I guess this is fine, but I’m not convinced. This mostly just seems like you pushing your personal aesthetic preferences, but it feels like I could easily come up with arguments for following exactly the opposite advice.
This post reminds me of lots of writing advice: seems fine, so long as you have the same aesthetic sensibilities as the person giving the advice.
I was wondering about this too. I thought of Eugene Wei writing about Edward Tufte’s classic book The Visual Display of Quantitative Information, which he considers “[one of] the most important books I’ve read”. He illustrates with an example, just like dynomight did above, starting with this chart auto-created in Excel:
and systematically applies Tufte’s principles to eventually end up with this:
Wei adds further commentary:
No issues for color blind users, but we’re stretching the limits of line styles past where I’m comfortable. To me, it’s somewhat easier with the colored lines above to trace different countries across time versus each other, though this monochrome version isn’t terrible. Still, this chart reminds me, in many ways, of the monochromatic look of my old Amazon Analytics Package, though it is missing data labels (wouldn’t fit here) and has horizontal gridlines (mine never did).
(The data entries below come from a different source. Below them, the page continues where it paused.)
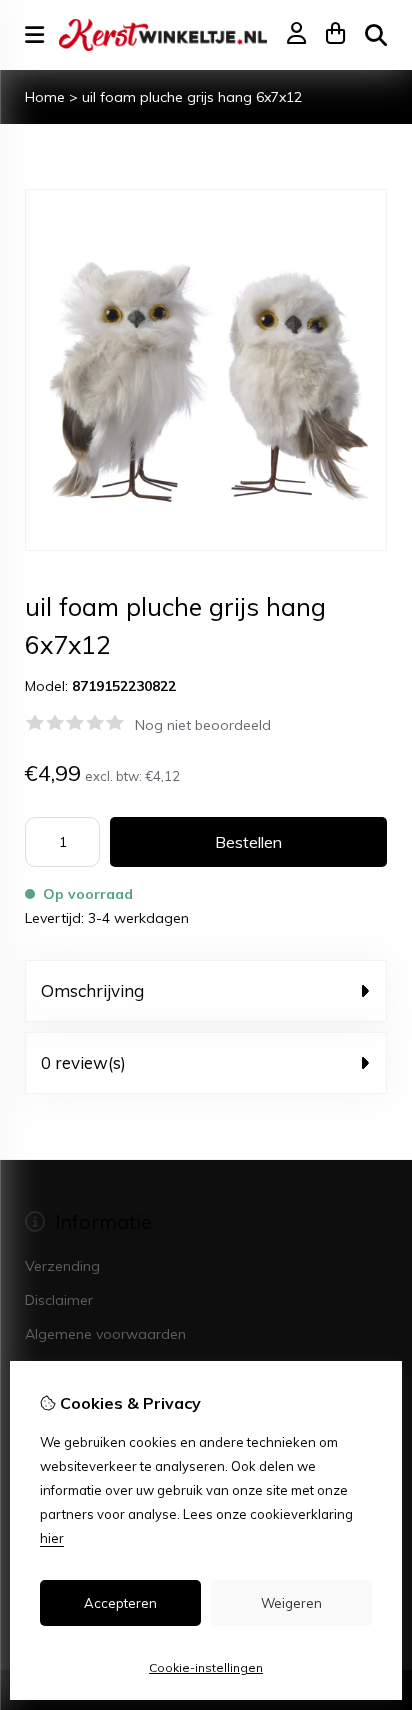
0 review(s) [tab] (83, 1062)
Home (45, 97)
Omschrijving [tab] (92, 990)
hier (52, 1538)
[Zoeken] (376, 35)
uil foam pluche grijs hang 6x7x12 (192, 97)
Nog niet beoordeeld (203, 725)
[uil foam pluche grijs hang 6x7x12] (206, 546)
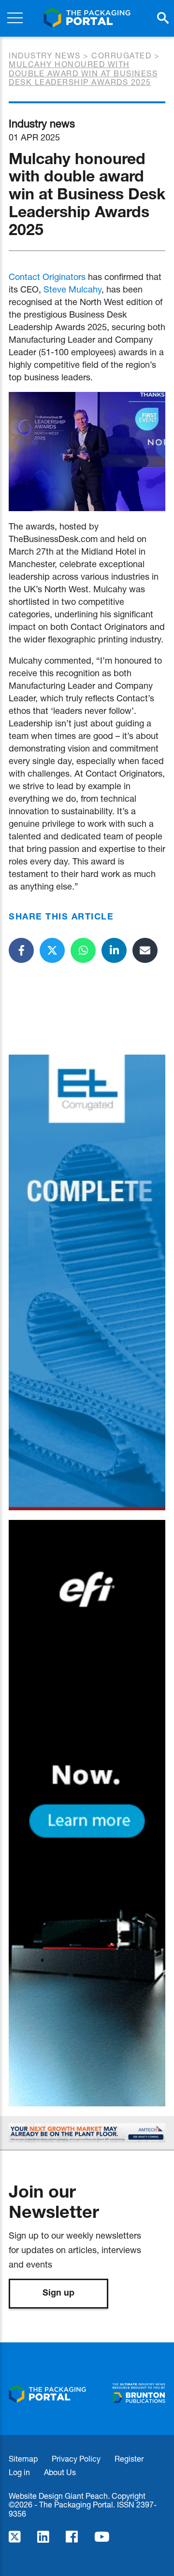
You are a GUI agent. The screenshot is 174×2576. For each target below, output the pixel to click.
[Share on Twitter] (52, 950)
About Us (60, 2472)
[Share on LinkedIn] (114, 950)
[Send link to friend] (145, 950)
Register (129, 2458)
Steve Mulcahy (73, 289)
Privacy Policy (76, 2458)
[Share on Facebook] (21, 950)
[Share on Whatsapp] (83, 950)
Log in (19, 2472)
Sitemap (23, 2458)
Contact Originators (47, 276)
We’re running into some of these tradeoffs because of the sheer number of data series in play. Eight is not just enough, it is probably too many. Past some number of data series, it’s often easier and cleaner to display these as a series of small multiples. It all depends on the goal and what you’re trying to communicate.
At some point, no set of principles is one size fits all, and as the communicator you have to make some subjective judgments. For example, at Amazon, I knew that Joy wanted to see the data values marked on the graph, whenever they could be displayed. She was that detail-oriented. Once I included data values, gridlines were repetitive, and y-axis labels could be reduced in number as well.
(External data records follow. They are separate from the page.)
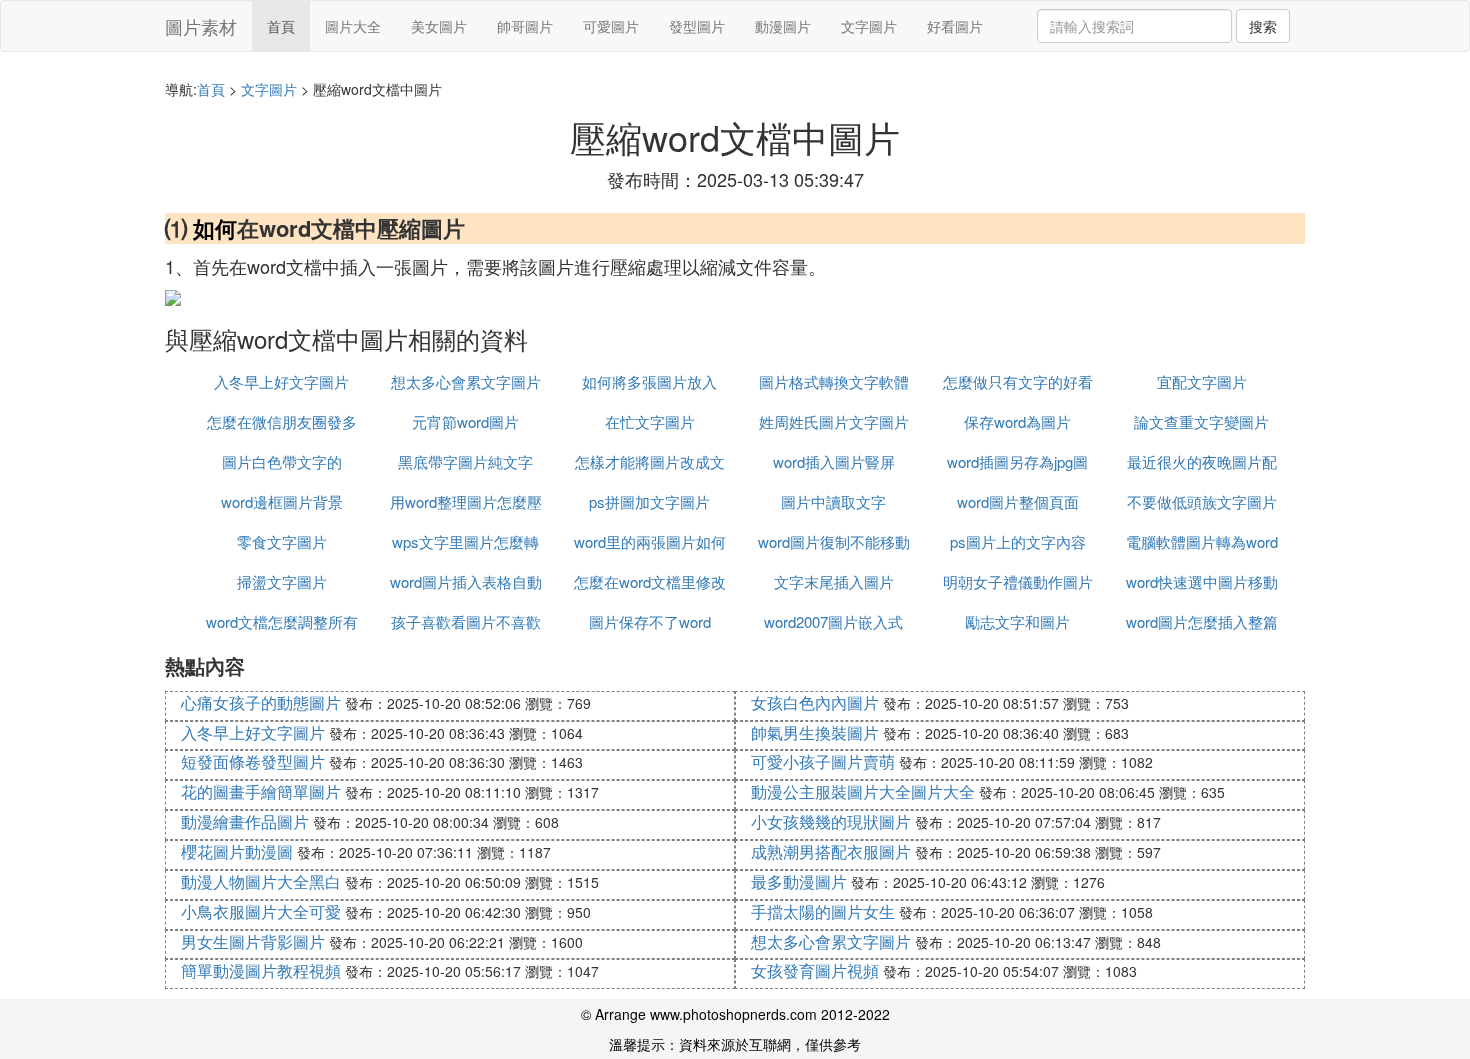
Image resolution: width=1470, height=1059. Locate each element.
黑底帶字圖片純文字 (465, 461)
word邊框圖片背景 (282, 501)
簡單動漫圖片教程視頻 (261, 970)
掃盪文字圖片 (282, 581)
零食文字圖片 (282, 541)
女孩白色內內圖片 (815, 702)
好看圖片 (955, 26)
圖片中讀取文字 (833, 501)
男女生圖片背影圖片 (253, 941)
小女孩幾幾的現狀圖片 (831, 821)
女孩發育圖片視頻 (815, 970)
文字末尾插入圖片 (834, 581)
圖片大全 (353, 26)
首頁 (281, 26)
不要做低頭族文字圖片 (1202, 501)
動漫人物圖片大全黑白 (261, 881)
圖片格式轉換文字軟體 (834, 381)
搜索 (1263, 26)
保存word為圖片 (1017, 421)
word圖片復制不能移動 (834, 541)
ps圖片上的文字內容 (1018, 541)
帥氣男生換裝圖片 (815, 732)
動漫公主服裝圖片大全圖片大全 (863, 791)
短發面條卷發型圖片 (253, 761)
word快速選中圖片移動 (1202, 581)
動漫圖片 (783, 26)
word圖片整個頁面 (1018, 501)
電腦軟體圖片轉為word (1202, 541)
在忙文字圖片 (650, 421)
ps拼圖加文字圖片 (649, 501)
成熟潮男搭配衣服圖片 (831, 851)
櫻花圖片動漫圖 (237, 851)
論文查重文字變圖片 (1201, 421)
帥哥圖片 (525, 26)
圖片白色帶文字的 (282, 461)
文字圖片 (869, 26)
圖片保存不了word (650, 621)
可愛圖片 (611, 26)
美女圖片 (439, 26)
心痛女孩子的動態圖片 (261, 702)
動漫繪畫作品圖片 (245, 821)
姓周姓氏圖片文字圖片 (834, 421)
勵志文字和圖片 (1017, 621)
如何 (215, 228)
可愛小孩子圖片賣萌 (823, 761)
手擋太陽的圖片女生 (823, 911)
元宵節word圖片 (465, 421)
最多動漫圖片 (799, 881)
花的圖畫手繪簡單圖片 (261, 791)
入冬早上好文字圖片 (281, 381)
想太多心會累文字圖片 (466, 381)
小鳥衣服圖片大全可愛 (261, 911)
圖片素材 (201, 26)
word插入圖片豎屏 (834, 461)
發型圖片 (697, 26)
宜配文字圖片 (1202, 381)
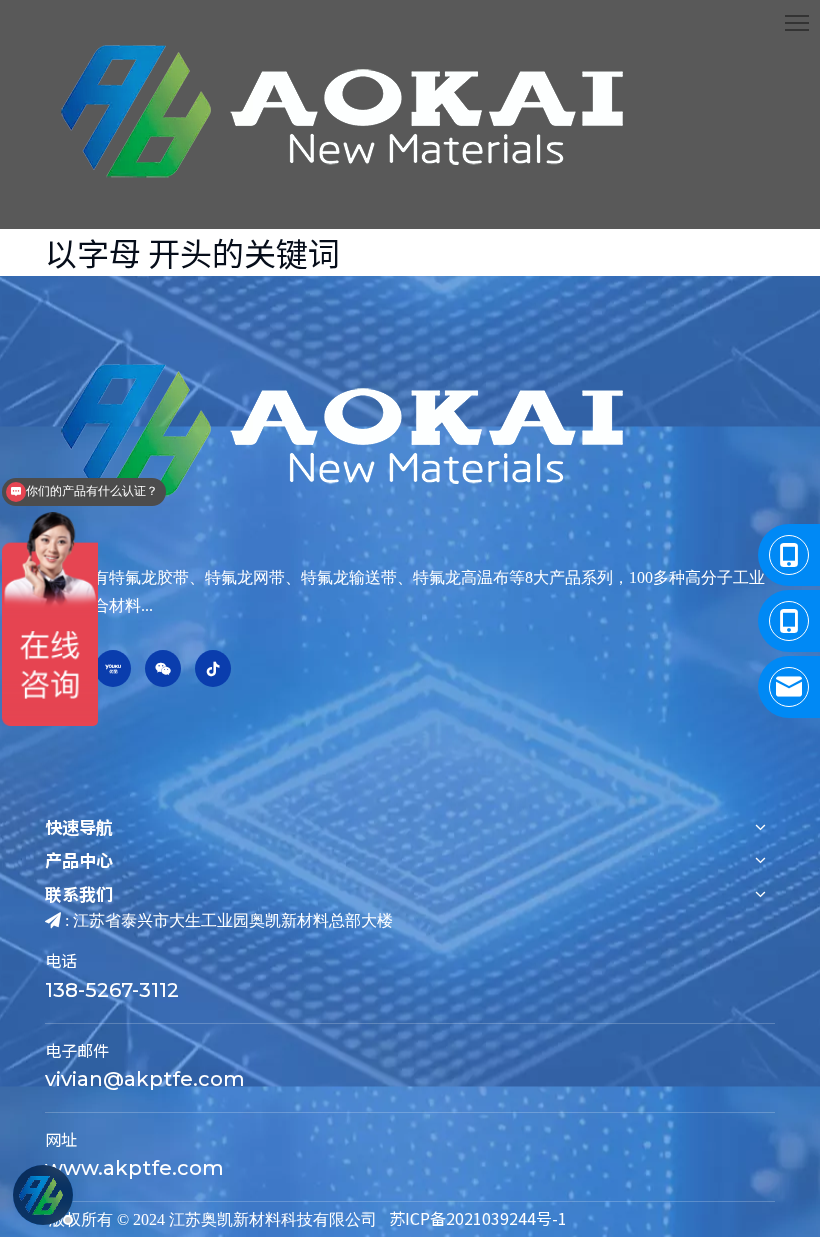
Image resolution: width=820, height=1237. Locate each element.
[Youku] (113, 668)
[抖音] (213, 668)
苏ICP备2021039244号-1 (478, 1218)
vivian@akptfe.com (145, 1079)
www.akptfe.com (134, 1168)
Tufte advocates reducing non-data-ink, within reason, and gridlines are often just that. In some cases, if data values aren’t possible to fit onto a line graph, I sometimes include gridlines to allow for easy calculation of the relative ratio of one value to another (simply count gridlines between the values), but that’s an edge case.
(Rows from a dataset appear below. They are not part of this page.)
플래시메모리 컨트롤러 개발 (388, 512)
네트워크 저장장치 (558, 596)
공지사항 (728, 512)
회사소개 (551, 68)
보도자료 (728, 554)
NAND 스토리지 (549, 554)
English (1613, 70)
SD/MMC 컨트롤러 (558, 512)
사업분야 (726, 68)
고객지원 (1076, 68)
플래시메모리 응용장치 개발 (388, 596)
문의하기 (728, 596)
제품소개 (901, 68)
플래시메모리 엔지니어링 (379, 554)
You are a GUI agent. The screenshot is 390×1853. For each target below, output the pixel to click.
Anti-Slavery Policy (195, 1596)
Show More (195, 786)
For sharp changes, like an anomalous reversal in the slope of a line graph, I often inserted a note directly on the graph, to anticipate and head off any viewer questions. For example, in the graph above, if fewer data series were included, but Greece remained, one might wish to explain the decline in health expenditures starting in 2008 by adding a note in the plot area near that data point, noting the beginning of the Greek financial crisis (I don’t know if that’s the actual cause, but whatever the reason or theory, I’d place it there).
If we had company targets for a specific metric, I’d note those on the chart(s) in question as a labeled asymptote. You can never remind people of goals often enough.
And I thought, okay, sounds persuasive and all, but also this feels like Wei/Tufte is pushing their personal aesthetic on me, and I can’t really tell the difference (or whether it matters).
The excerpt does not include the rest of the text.